Comme d’habitude on envisage l’hypothèse technologique, l’espoir insensé de trouver autre chose : « Les millions de tonnes d’uranium emprisonnés dans les phosphates et les milliards de tonnes contenues dans l’eau des océans pourraient être exploitées ». « Pourraient… ». Mais « les obstacles techniques et financiers sont encore – à ce jour – insurmontables ». Donc attendons patiemment un autre jour ! Oublions que la technique nucléaire nous permet de prétendre à l’holocauste nucléaire et nous a apportés quelques bienfaits immédiats en nous permettant de consommer sans penser à nos générations futures …
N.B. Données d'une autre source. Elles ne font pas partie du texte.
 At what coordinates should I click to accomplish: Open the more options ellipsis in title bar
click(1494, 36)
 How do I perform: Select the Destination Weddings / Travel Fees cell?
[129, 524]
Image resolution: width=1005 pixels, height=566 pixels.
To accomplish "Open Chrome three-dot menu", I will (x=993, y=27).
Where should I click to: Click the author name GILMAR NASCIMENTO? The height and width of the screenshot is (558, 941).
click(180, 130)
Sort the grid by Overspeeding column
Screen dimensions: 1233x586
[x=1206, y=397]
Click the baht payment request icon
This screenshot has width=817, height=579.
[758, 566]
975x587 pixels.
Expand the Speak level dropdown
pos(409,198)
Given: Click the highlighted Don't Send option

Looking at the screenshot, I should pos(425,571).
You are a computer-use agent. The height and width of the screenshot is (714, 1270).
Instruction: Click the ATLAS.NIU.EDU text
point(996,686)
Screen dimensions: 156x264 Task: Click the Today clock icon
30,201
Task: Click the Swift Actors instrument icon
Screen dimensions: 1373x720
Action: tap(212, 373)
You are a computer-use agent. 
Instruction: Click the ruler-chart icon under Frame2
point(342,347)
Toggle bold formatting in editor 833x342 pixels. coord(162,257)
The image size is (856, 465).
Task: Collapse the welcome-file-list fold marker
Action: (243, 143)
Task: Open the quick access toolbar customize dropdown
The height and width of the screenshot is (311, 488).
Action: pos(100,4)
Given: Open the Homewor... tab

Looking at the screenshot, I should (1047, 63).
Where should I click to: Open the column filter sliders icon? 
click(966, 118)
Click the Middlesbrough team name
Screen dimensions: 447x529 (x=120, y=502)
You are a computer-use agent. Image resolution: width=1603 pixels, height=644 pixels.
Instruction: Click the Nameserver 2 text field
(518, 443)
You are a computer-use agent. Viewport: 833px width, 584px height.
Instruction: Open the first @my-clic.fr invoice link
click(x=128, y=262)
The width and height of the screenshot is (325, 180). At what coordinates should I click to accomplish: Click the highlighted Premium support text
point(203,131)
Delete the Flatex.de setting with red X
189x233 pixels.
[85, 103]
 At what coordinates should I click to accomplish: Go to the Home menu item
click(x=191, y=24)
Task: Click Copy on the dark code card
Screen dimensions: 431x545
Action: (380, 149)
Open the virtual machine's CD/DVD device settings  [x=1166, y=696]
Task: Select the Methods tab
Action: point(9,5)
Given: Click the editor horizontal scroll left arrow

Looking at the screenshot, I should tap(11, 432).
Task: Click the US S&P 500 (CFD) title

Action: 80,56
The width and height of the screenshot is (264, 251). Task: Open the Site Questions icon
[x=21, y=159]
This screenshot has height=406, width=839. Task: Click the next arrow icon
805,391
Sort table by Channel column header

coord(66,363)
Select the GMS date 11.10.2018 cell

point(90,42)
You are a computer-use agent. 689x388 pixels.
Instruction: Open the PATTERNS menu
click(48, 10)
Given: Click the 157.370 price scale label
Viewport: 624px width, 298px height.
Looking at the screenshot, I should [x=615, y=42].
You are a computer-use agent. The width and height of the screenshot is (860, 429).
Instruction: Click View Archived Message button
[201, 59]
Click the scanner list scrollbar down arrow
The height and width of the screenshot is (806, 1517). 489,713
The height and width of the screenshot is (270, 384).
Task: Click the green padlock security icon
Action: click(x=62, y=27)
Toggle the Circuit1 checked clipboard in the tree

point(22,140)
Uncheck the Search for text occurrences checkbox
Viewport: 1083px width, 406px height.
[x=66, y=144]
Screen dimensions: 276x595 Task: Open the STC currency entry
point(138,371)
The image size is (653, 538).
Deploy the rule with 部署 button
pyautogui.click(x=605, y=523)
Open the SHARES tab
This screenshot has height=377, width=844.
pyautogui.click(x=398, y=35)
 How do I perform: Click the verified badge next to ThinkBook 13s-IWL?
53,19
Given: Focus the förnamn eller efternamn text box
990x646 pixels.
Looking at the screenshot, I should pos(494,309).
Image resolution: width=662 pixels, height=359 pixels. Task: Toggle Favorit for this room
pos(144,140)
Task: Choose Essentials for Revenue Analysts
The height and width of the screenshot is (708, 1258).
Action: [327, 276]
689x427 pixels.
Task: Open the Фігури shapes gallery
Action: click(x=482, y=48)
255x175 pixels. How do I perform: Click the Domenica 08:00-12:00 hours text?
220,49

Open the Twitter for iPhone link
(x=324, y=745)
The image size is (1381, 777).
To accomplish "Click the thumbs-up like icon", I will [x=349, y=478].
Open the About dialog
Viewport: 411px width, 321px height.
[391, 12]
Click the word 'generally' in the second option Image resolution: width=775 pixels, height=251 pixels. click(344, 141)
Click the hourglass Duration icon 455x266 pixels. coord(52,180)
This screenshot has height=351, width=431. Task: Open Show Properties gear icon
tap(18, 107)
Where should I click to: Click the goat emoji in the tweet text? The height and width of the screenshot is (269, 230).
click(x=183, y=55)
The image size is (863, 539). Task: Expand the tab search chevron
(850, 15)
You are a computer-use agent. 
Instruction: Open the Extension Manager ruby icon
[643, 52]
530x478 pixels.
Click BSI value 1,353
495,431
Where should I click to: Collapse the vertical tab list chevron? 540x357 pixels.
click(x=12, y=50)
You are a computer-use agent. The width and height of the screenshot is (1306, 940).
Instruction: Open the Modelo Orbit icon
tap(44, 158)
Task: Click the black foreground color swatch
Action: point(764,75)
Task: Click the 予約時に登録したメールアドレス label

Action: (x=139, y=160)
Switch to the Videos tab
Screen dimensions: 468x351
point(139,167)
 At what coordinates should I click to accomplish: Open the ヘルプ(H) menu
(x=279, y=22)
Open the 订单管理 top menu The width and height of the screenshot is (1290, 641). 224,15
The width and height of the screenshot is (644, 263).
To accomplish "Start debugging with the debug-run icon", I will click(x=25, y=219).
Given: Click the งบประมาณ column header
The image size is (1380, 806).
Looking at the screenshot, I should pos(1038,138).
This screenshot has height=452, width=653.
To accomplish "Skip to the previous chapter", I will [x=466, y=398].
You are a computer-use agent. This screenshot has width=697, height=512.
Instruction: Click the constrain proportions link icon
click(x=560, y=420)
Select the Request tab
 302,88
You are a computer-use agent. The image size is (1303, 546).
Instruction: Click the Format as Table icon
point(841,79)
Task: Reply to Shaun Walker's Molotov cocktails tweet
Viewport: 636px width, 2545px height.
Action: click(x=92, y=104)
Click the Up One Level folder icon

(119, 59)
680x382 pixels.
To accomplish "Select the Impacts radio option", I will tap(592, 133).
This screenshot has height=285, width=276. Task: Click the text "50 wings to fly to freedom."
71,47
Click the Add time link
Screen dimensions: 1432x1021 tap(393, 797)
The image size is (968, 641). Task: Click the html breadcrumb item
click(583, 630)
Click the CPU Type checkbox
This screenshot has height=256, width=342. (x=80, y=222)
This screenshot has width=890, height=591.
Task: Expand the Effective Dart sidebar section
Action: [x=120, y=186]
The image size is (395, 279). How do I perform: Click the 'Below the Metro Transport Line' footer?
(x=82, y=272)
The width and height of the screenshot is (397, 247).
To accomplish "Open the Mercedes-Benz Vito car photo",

Même page Planète du Monde, même démesure technologique : l’ensemencement en fer de l’océan. Hervé Kempf, mon journaliste préféré, nous définit parfaitement cette procédure de géo-ingénierie : « transformation forcée des mécanismes naturels à l’échelle de la planète ». Forcée, donc forcenée. Nous craignons à juste titre le réchauffement climatique ? Alors les techno-scientifiques envisagent de déposer des tonnes de fer dans la mer pour ensemencer le phytoplancton qui, en se multipliant, pourrait capturer le carbone excédentaire. « Pourrait » ! Mais les effets secondaires ne sont pas encore maîtrisés. On ne sait pas encore faire, mais on fait quand même : le navire Polarstern est parti déposer ses 20 tonnes de fer sur 300 km2 d’océan en bravant l’accord d’interdiction passé par la communauté internationale !
Le plus grave dans ces deux histoires, le trait commun de notre folie humaine, c’est que l’espoir de trouver la technologie qui sauve nous empêche de résoudre dès aujourd’hui nos problèmes énergétiques. Les privilégiés de la classe globale, celle qui se permet indûment de posséder un véhicule personnel, font confiance à nos apprentis sorciers pour ne pas remettre en question leur mode de vie. Cela n’est pas durable…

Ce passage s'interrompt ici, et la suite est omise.